▶ Work to do:
Turn the part of the entries below that opens with the line containing "Image resolution: width=958" and closes with the line containing "How do I perform: Click" into a numbered list, with both of those lines included. Skip any blank lines and leave the pictures out.

▶ Records shown:
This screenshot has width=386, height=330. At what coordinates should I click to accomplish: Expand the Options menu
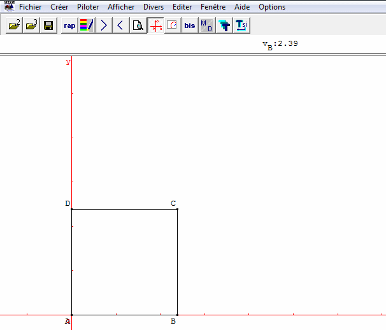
---
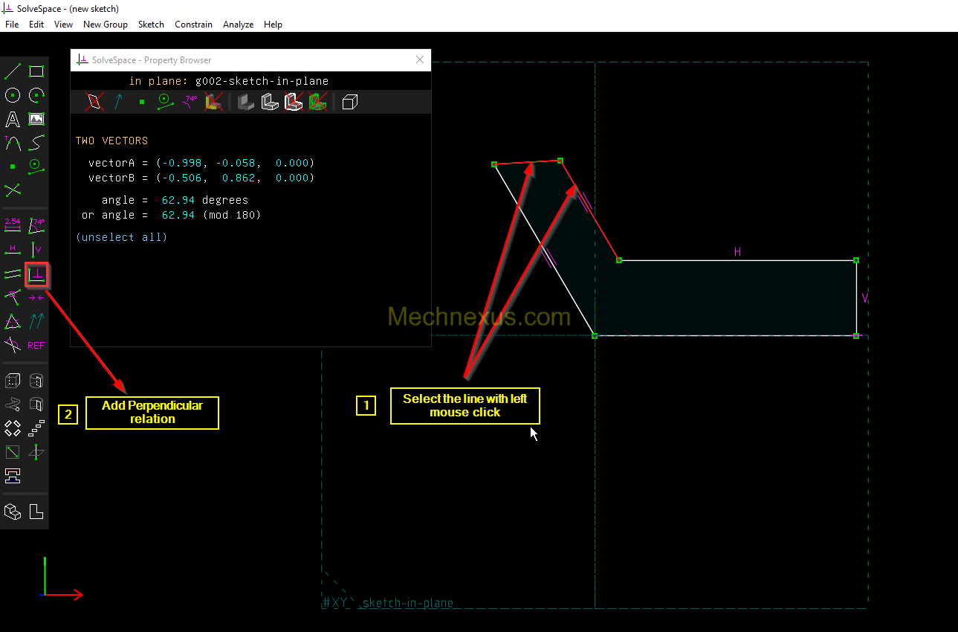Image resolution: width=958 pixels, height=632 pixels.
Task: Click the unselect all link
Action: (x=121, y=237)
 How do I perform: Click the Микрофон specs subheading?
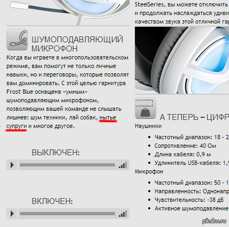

▶ Answer:
1. Image resolution: width=958 pixels, height=632 pixels.
2. Task: Click the unselect all link
3. Action: (x=121, y=237)
4.  How do I perform: Click the Микрофон specs subheading?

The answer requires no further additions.